Exercise: Hazard Identification

MVEN10 Risk Assessment in Environment and Public Health

Author

Zheng Zhou

Published

September 12, 2025

Schedule

Part I: hazard identification: 1-1:50 pm

Part II: exposure assessment: 2-3 pm (do not forget the report)

Part I: Understand Threats to Validity in R

This part helps to practice your R skills and improve your understandings on the threats to internal validity. You will use the R skills acquired from previous classes to perform data management and inspection in R. These data will be used in an analysis on the threats to internal validity. Example R script is provided at the end of this part. You are encourage to complete the exercise by yourself, then compare your code with the example script.

Submission requirements

If present and active at the exercise, no report is required.

Instructions

Download the spreadsheet with different hazard data.

Open the file in Excel. Inspect worksheet base. Understand the data based on the following variable notions:

Subject ID: unique identifier of subjects.
Exposed: exposure status. 0= unexposed, 1= exposed.
BPb: Blood lead levels (parts per billion) of the subject

Calculate the average BPb level for exposed and unexposed subjects, respectively. Use excel or R.
Compare worksheet expand with worksheet base.
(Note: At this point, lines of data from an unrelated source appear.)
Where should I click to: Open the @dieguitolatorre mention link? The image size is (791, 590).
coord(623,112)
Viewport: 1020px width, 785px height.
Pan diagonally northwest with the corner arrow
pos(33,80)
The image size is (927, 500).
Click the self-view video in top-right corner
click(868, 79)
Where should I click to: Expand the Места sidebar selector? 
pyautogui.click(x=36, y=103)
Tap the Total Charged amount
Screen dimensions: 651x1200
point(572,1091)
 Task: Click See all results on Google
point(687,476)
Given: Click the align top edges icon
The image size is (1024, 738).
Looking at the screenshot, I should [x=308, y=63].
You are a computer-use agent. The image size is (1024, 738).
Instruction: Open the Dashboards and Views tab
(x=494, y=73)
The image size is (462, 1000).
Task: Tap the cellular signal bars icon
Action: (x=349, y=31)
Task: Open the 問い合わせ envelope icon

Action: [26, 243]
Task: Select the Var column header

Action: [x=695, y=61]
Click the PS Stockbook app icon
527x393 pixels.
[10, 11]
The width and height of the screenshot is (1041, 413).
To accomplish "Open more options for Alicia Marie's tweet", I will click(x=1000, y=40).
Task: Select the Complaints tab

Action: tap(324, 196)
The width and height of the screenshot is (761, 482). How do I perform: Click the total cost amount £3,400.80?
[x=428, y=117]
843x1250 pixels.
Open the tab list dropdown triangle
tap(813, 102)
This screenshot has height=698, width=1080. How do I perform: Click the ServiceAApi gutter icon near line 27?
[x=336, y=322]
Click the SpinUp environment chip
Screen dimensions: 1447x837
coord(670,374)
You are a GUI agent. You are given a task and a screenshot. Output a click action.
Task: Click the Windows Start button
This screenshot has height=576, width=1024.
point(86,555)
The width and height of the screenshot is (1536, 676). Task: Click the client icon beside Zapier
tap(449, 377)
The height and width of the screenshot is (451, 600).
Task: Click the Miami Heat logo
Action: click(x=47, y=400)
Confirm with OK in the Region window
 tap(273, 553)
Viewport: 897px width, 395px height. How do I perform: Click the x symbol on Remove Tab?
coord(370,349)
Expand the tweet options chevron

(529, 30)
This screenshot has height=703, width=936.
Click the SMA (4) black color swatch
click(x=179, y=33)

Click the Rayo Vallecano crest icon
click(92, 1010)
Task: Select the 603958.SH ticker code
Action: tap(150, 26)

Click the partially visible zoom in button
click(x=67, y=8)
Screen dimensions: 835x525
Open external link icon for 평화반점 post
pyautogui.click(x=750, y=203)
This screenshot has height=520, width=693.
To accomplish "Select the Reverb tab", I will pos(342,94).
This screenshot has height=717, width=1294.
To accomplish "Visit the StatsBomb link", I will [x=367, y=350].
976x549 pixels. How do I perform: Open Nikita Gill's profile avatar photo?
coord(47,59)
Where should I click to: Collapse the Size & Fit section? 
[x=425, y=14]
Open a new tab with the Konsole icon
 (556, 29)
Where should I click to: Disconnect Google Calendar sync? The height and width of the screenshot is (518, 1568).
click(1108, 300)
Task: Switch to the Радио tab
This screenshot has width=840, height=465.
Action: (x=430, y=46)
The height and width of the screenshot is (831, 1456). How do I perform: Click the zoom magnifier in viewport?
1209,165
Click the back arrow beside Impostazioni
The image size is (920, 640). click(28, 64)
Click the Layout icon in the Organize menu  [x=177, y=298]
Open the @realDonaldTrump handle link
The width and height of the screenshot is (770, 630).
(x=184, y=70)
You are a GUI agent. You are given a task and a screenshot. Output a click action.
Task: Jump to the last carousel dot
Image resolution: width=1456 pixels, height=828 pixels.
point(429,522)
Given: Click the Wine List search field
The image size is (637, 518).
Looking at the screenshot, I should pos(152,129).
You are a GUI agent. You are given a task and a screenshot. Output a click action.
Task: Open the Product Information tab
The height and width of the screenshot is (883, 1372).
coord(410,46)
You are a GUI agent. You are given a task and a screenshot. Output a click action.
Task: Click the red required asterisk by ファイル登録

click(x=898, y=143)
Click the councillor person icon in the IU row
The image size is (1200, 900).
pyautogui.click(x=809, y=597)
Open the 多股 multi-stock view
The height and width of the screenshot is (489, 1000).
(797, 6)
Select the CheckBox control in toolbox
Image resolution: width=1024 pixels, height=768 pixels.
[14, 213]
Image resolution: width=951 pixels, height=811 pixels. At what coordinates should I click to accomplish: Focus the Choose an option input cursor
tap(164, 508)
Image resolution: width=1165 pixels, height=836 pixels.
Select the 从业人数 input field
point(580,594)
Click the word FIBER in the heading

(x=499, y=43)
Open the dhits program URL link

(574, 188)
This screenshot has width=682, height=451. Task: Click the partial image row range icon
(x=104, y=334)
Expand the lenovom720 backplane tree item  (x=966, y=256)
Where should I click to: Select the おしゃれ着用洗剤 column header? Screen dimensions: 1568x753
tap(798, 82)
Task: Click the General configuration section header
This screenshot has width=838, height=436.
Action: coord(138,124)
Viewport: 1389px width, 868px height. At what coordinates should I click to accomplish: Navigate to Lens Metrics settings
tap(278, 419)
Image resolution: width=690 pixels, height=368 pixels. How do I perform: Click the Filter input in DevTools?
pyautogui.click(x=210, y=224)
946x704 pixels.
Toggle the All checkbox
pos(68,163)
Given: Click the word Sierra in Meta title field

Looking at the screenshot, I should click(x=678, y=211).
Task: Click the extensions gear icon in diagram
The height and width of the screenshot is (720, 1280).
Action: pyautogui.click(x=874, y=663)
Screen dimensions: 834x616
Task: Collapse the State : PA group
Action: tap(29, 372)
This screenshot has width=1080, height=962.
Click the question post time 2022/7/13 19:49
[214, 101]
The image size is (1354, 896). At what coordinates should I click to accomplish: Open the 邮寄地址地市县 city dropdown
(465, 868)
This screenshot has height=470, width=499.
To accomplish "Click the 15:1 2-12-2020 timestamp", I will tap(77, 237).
Discuss whether you believe they are the same and why.
Go to worksheet scen1 to scen4 and calculate the average BPb level for the exposed and unexposed subjects from each data.
Create a simple comparison plot and a two-group pre-post comparison plot for each scenario based on the corresponding worksheet.

Below is a code to read in the data and create the plot in R. Open your project in posit cloud. Upload the data file in the data folder. Open an empty qmd file, add an R-chunk and paste in the code. You can create multiple chunks by putting the cursor where you want a divide and press the +c green button.

library(readxl)
library(tidyverse)

path = "data"

base <- read_xlsx(file.path(path,"exercise_Data_hazardID.xlsx"),sheet = "base")
print(base)

expand <- read_xlsx(file.path(path,"exercise_Data_hazardID.xlsx"),sheet = "expand")
print(expand)

scen1 <- read_xlsx(file.path(path,"exercise_Data_hazardID.xlsx"),sheet = "scen1")
print(scen1)

scen2 <- read_xlsx(file.path(path,"exercise_Data_hazardID.xlsx"),sheet = "scen2")
print(scen2)

scen3 <- read_xlsx(file.path(path,"exercise_Data_hazardID.xlsx"),sheet = "scen3")
print(scen3)

scen4 <- read_xlsx(file.path(path,"exercise_Data_hazardID.xlsx"),sheet = "scen4")
print(scen4)


# Function to create simple comparison plot
create_simple_plot <- function(df, scenario_name) {
  ggplot(df, aes(x = as.factor(Exposed), y = `Observed BPb`, fill = as.factor(Exposed))) +
    geom_boxplot(alpha = 0.7, width = 0.5) +
    geom_jitter(width = 0.1, size = 2, alpha = 0.8) +
    scale_fill_manual(values = c("0" = "skyblue", "1" = "salmon")) +
    labs(title = paste("Scenario", gsub("scen", "", scenario_name), 
                       ": Observed BPb by Exposure Group"),
         x = "Exposed (0 = No, 1 = Yes)",
         y = "Blood Lead Level (BPb)") +
    theme_minimal() +
    theme(legend.position = "none")
}

# Function to create group mean pre-post comparison plot
create_group_mean_plot <- function(df, scenario_name) {
  # Calculate group means
  group_means <- df %>%
    group_by(Exposed) %>%
    summarize(
      mean_before = mean(BPb_before, na.rm = TRUE),
      mean_after = mean(BPb_after, na.rm = TRUE)
    ) %>%
    pivot_longer(
      cols = c(mean_before, mean_after),
      names_to = "Time",
      values_to = "Mean_BPb"
    ) %>%
    mutate(
      Time = factor(Time,
                   levels = c("mean_before", "mean_after"),
                   labels = c("Pre", "Post")),
      Exposed_Group = ifelse(Exposed == 0, "Unexposed", "Exposed")
    )
  
  ggplot(group_means, aes(x = Time, y = Mean_BPb, group = Exposed_Group)) +
    geom_line(aes(color = Exposed_Group), alpha = 0.7, linewidth = 1.5) +
    geom_point(aes(color = Exposed_Group, shape = Exposed_Group), size = 4) +
    scale_color_manual(values = c("Unexposed" = "skyblue", "Exposed" = "salmon")) +
    scale_shape_manual(values = c("Unexposed" = 16, "Exposed" = 17)) +
    labs(title = paste("Scenario", gsub("scen", "", scenario_name), 
                       ": Pre-Post Group Mean Comparison"),
         subtitle = "Lines show average BPb levels before and after exposure for each group",
         x = "Time",
         y = "Mean Blood Lead Level (BPb)",
         color = "Exposure Group",
         shape = "Exposure Group") +
    theme_minimal() +
    theme(legend.position = "bottom")
}
# Create plots for Scenario 1
scen1_simple_plot <- create_simple_plot(scen1, "scen1")
scen1_group_prepost_plot <- create_group_mean_plot(scen1, "scen1")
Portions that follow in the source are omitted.